[Data taken from a collection]
┏━━

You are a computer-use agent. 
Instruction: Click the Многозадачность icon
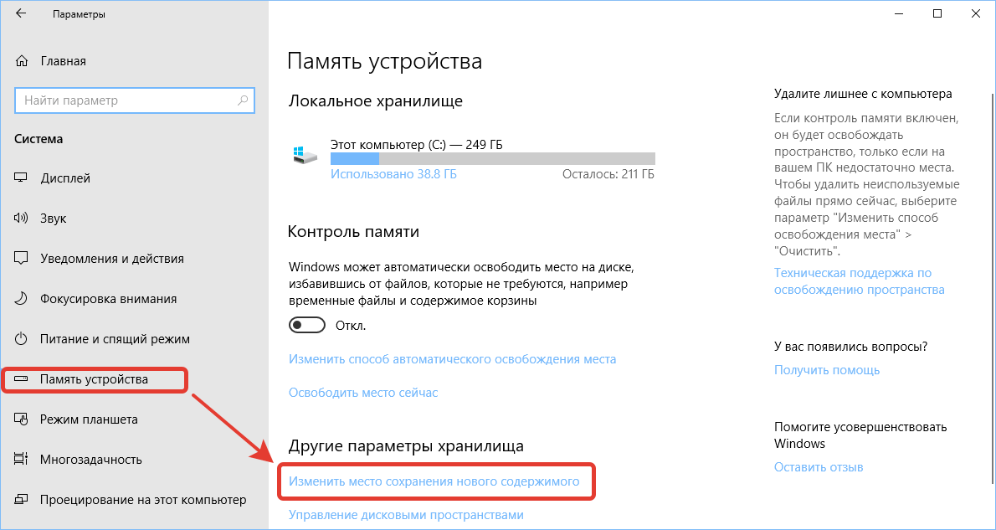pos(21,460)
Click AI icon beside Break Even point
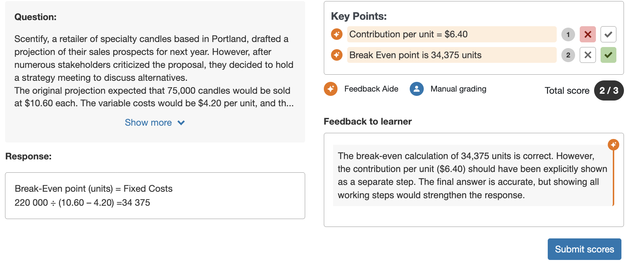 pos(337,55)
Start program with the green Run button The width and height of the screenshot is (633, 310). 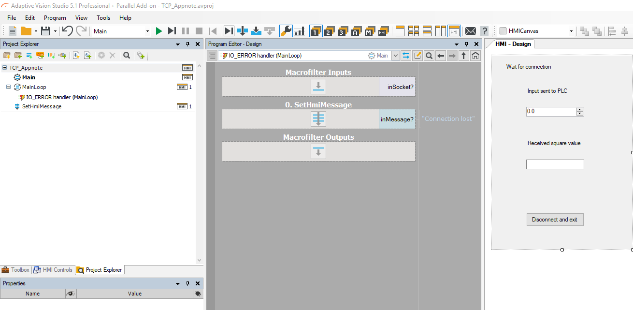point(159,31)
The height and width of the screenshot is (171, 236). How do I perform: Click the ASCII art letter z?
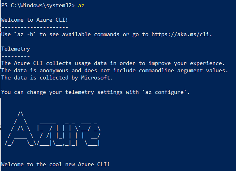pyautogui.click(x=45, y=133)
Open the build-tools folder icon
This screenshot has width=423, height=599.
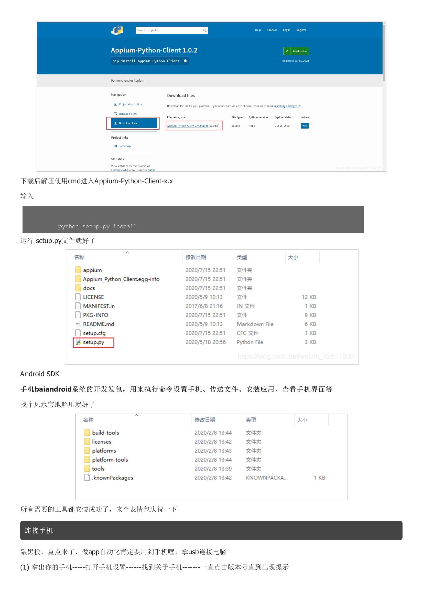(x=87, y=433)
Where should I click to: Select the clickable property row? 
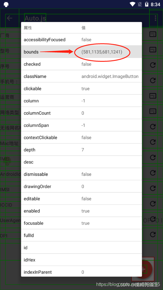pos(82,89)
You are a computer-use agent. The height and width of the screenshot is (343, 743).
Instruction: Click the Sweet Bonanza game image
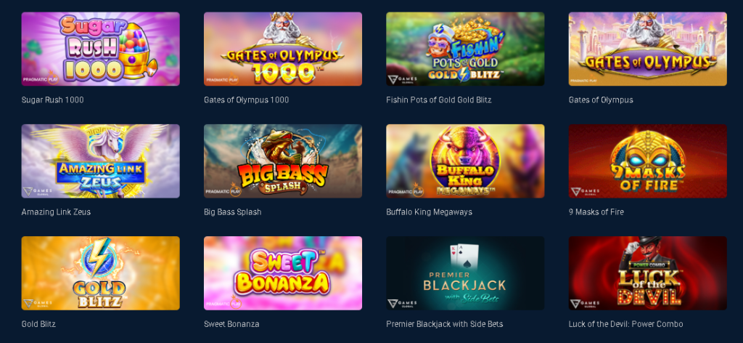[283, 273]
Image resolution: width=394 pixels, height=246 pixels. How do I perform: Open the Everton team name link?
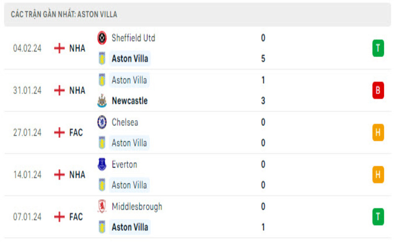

┗━━

- DIRECTIONS FOR THIS TASK: Rescale the lines starting with the one that contains "Where should I" and going on through the end of the data. Repeat them, requests included, with every coordinate in the answers multiplied by 0.3 and rounded to a whole number (halves up), and leave the pictures out.

- RESPONSE TO THIS TASK:
Where should I click to: Select the clickable property row? 
pos(25,27)
You are a computer-use agent. The height and width of the screenshot is (343, 743).
Instruction: Click the Sweet Bonanza game image
[85, 82]
Image resolution: width=394 pixels, height=246 pixels. How do I perform: Open the Everton team name link?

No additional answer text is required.